Stephen’s Grammar Page
Confused about personal pronouns? Think that because you are numerically gifted you can forget about the verbal stuff and that grammar is not for you? Think again. Here I am going to use logic to help you remember not to say: ‘to you and I’ or ‘with you and I’ or ‘from you and I’, which is very distressing to pedants like me and is something that the two of we should avoid.
D1 Definition 1. “I”, “you”, “we”, “they” are the subject forms of the personal pronouns. “Me”, “you”, “us”, “them” are the object forms.

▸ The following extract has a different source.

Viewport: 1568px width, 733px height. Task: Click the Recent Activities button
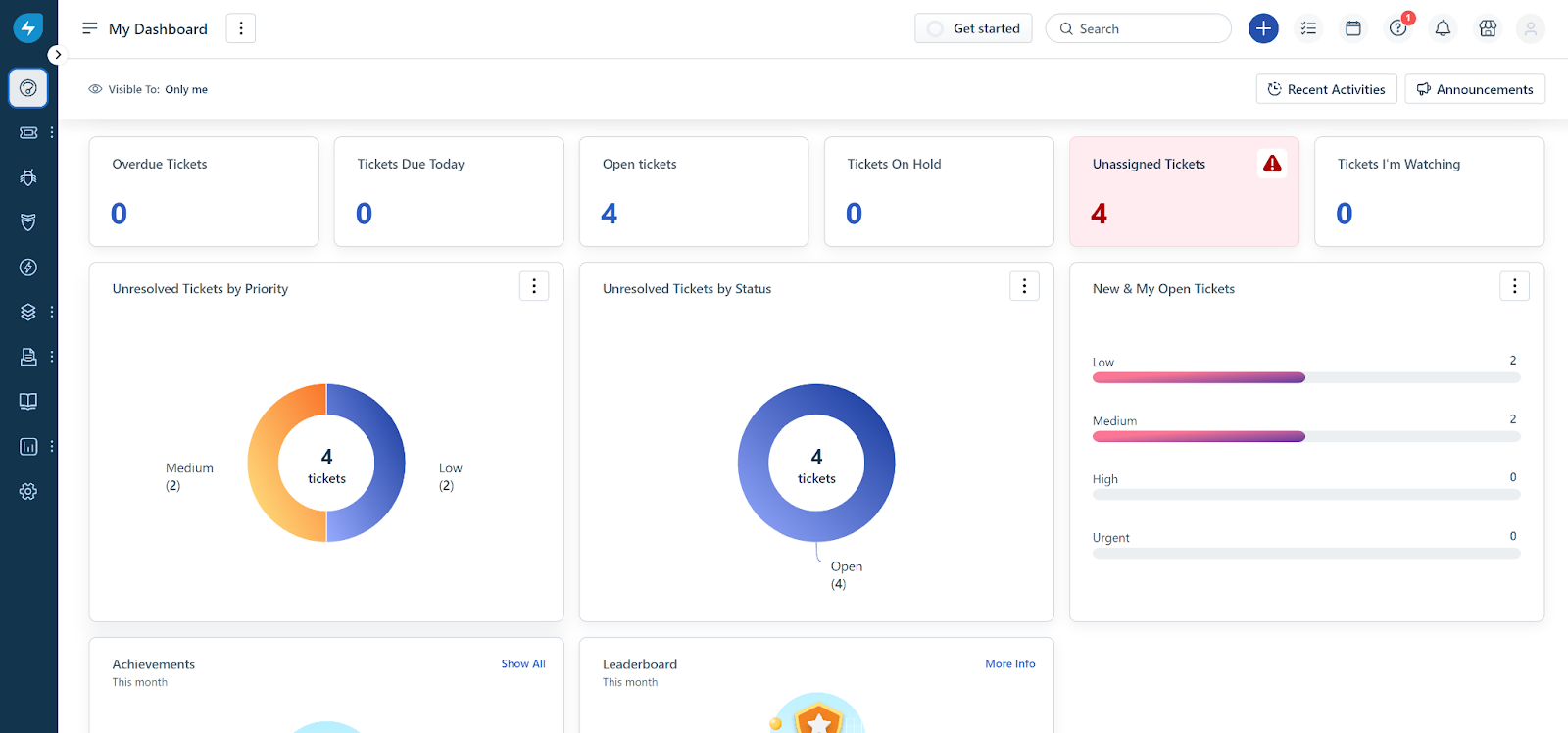coord(1326,89)
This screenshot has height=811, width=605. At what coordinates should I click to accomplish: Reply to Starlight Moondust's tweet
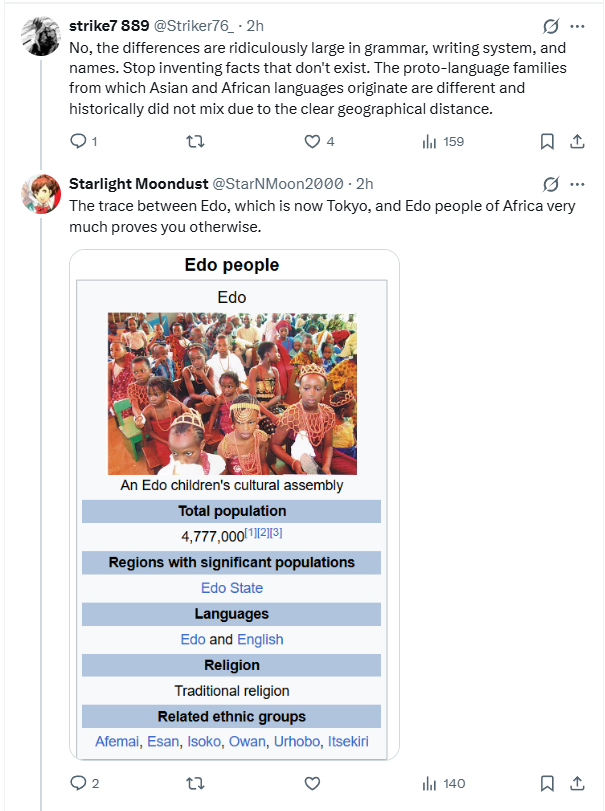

D2 Definition 2 “To”, “from”, “with”, “about”, “under”, “over” etc are prepositions.
P1 Proposition 1. Pronouns are variables
P2 Proposition 2 Prepositions are operators
P3 Proposition 3 You and I = we. You and me = us
A1 Axiom 1. Prepositions are operators, which when placed in front of pronouns, turn the variable (the pronoun) in question from subject to object form.
Examples: ‘to me’ and not ‘to I’ and ‘to us’ and not ’to we’
A2 Axiom 2 Prepositions obey a distributive law.
Example: I went to
Theorem. “To you and me” is good English.
Corollary. “To you and I” is bad English.
First proof. “To you and me” = “to you and to me” by A2, which involves no contradiction of A1. “To you and I” = “to you and to I” by A2 but this violates A1. Hence “to you and me” is correct.
Second proof “To you and me” = “to us” by P3, which involves no contradiction of A1. However, “To you and I” = “to we” by P3, which violates A1.
Thus, if you value simplicity and logic, do me a favour and don’t say ‘to you and I’.
Now remember, between you and me is between the two of us and that is good English but between you and I is between the two of we and that is an abomination.
More pedantry will appear when I have the energy.